Segment Start: Material shown

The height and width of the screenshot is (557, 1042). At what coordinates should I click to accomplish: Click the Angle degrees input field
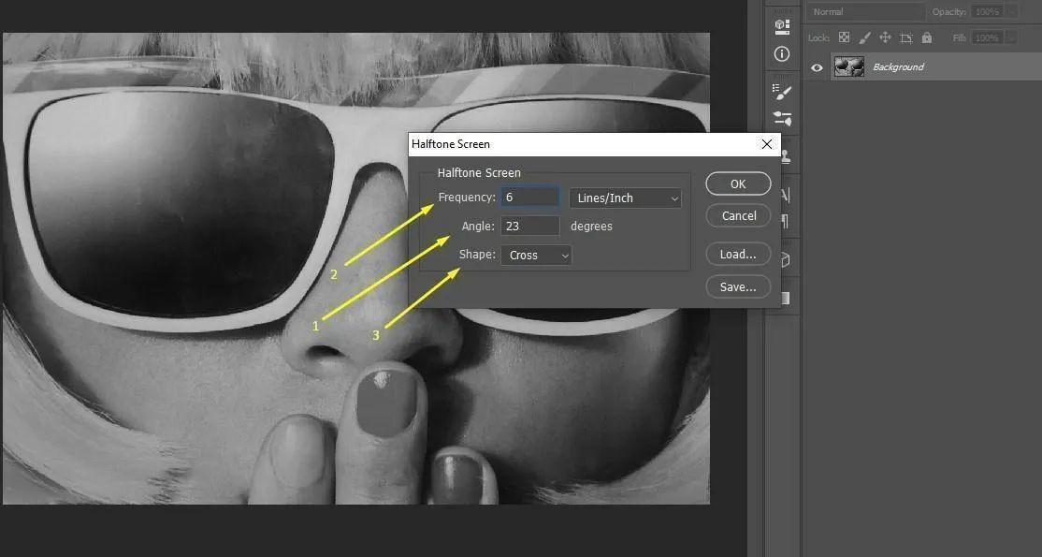[x=529, y=226]
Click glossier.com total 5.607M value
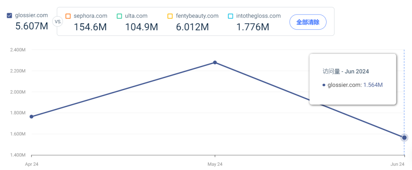Viewport: 412px width, 170px height. [x=32, y=27]
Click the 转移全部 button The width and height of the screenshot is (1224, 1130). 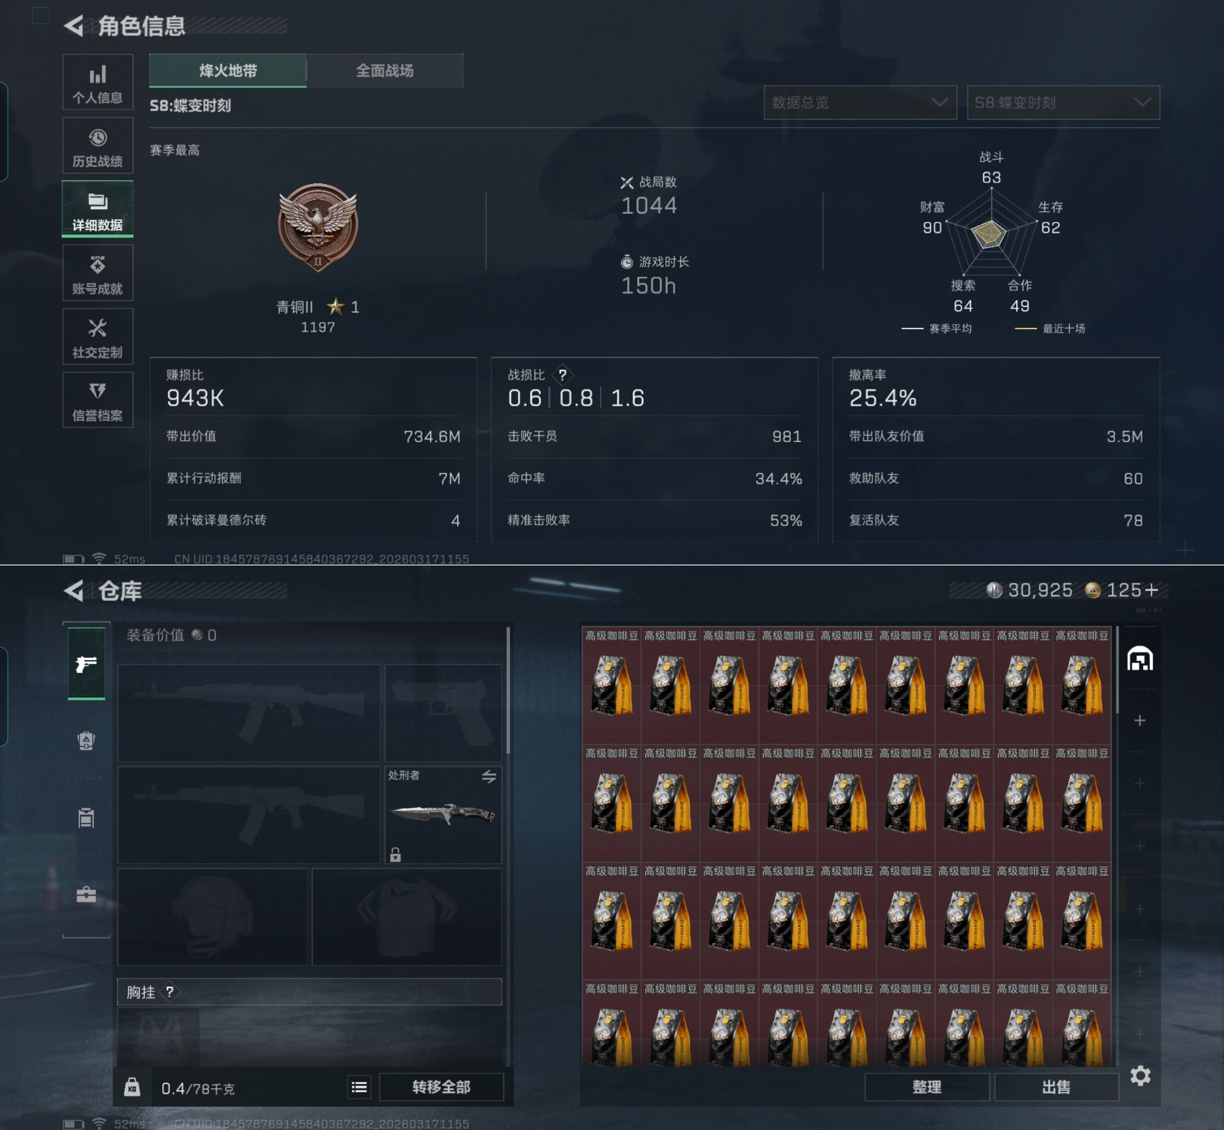pyautogui.click(x=441, y=1087)
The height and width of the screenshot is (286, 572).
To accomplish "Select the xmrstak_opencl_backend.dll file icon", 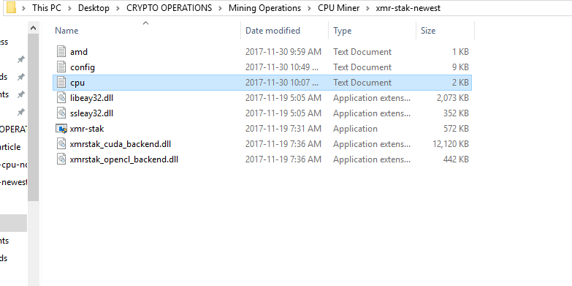I will [61, 159].
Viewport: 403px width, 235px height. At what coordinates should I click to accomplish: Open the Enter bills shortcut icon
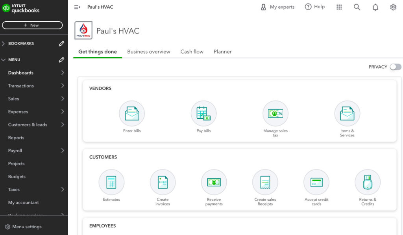[x=132, y=113]
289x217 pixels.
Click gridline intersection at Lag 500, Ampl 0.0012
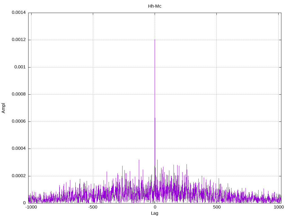[x=216, y=40]
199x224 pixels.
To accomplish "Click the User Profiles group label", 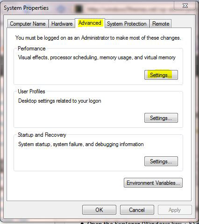I will pyautogui.click(x=31, y=91).
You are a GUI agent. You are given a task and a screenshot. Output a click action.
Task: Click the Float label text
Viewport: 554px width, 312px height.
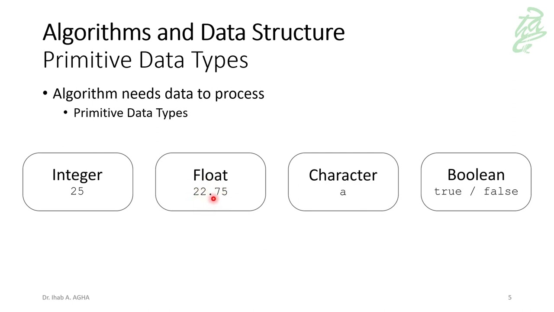coord(210,175)
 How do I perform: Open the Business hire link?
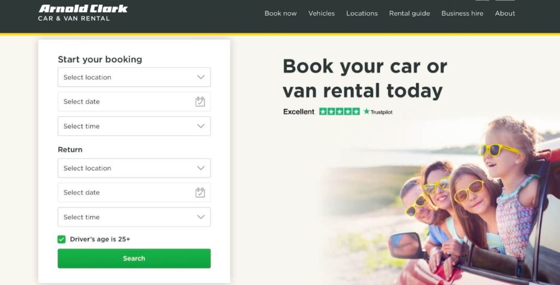click(462, 13)
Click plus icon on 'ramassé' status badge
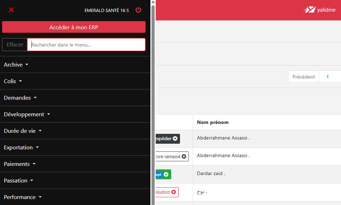This screenshot has height=205, width=341. [x=184, y=156]

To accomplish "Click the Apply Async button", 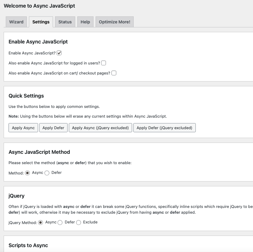I will tap(23, 128).
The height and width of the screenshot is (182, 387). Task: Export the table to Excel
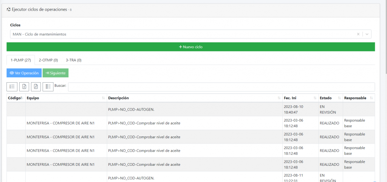point(24,87)
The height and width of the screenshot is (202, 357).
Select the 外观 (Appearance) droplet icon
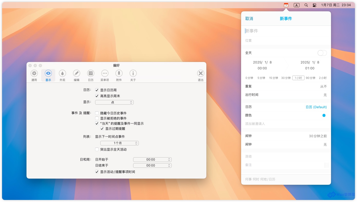pos(62,74)
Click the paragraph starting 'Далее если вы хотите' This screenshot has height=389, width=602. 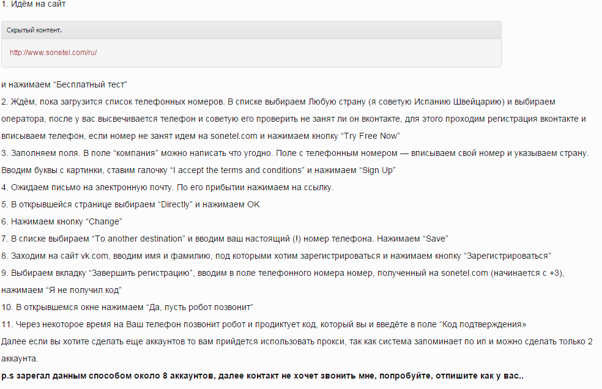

Segment End: Material shown

## What you should do:
Repeat nothing but the lines from the one containing "The height and width of the screenshot is (202, 357)." through the end of the entries, exactly, and skip the pictures.

## Task answer:
The height and width of the screenshot is (202, 357).
Select the 外观 (Appearance) droplet icon
pos(62,74)
Click the paragraph starting 'Далее если вы хотите' This screenshot has height=389, width=602. 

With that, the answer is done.